In contrast, he said the dissenting opinion on the 5-4 decision for the Defense of Marriage Act mentions how outrageous it is for the court to displace the judgment of Congress in passing DOMA.
David Savage, who has served as the Supreme Court correspondent for the Los Angeles Times since 1986, said that Justice Antonin Scalia has said in the past that in “close call” scenarios, the justices should defer to elected officials.
However, Savage pointed out that Scalia gave a strong dissenting opinion on the DOMA case, asking what gives the justices the right to strike down this law that was passed by Congress, but that the day before he sided with those justices striking down Section 5 of the Voting Rights Act.
Adegbile said one major problem is the unwillingness of the court to articulate the standards that it is using to make judgments.
“Where the court is deciding these issues and not clearly articulating the rules of the road by which it comes to its decision, it puts the legislative branch in a special deficit position, which is having to go forward in the dark essentially and having to guess what it is it can and cannot do and how it can proceed,” he said.
Moderator Gordon Silverstein, assistant dean for graduate programs at Yale Law School, said the Supreme Court’s “utter contempt” for Congress comes across fairly strongly.

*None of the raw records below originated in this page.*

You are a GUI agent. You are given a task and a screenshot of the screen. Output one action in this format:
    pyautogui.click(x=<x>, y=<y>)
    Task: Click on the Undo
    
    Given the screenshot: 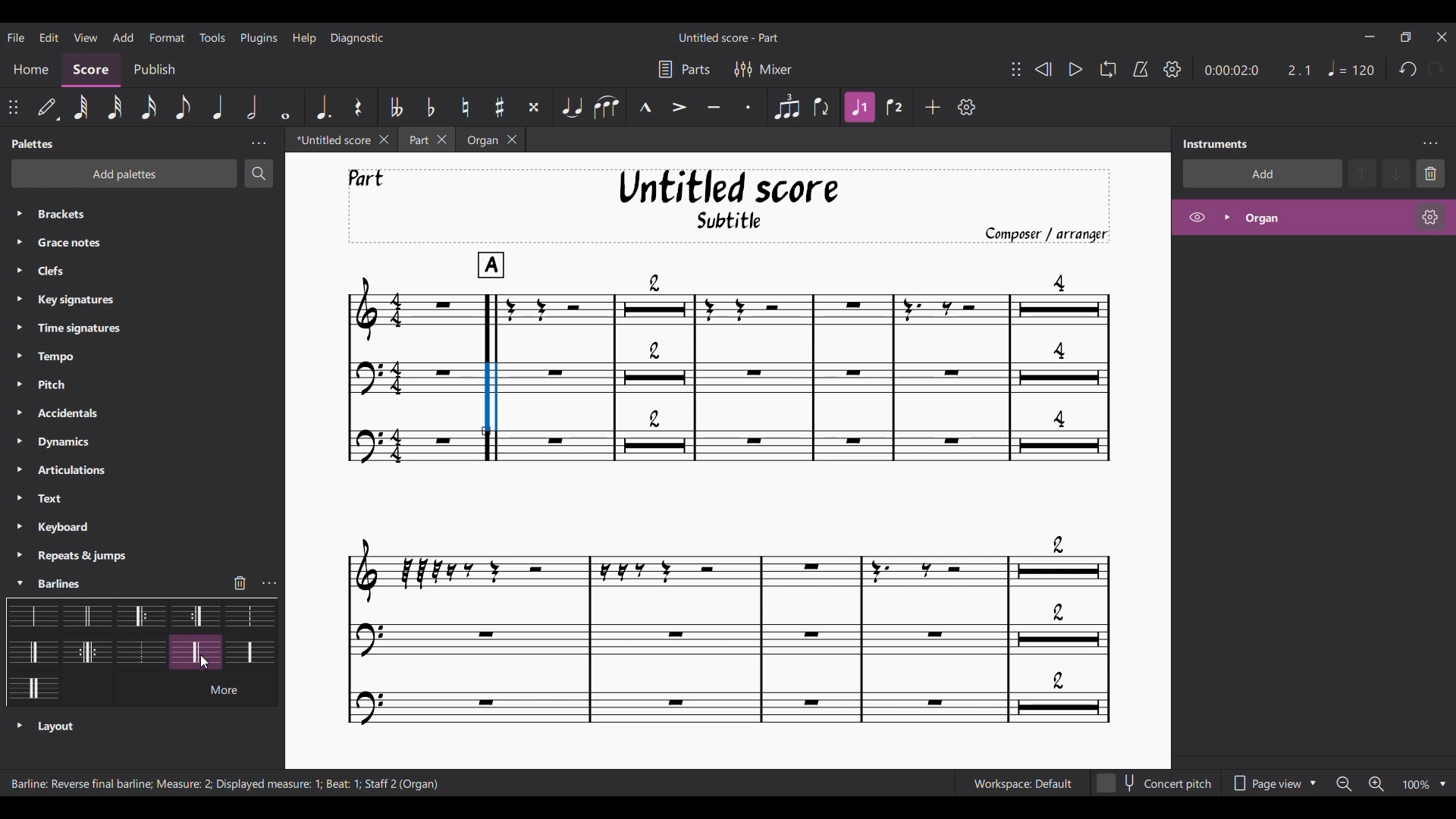 What is the action you would take?
    pyautogui.click(x=1407, y=69)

He pointed out that the justices do not have personal experience in the political arena, as none of them have ever been elected to office. However, most of them have extensive experience with the executive branch, working for the White House or the Department of Justice.
An audience member asked the panel whether the spate of recent 5-4 decisions was damaging to the Supreme Court’s reputation.
Rachel Moran, dean of UCLA School of Law, responded that she feels “one could argue that in a divided society those splits actually help the losers to feel that they have a chance of prevailing down the line.”
She added that close decisions symbolize to her that there are legitimate reasons that we as a people sometimes disagree.
Silverstein pointed out that “what may be more troubling is not 5-4 decisions, but 5-4 decisions where the justice is saying one thing on Wednesday and something that seems to be quite different on Thursday.”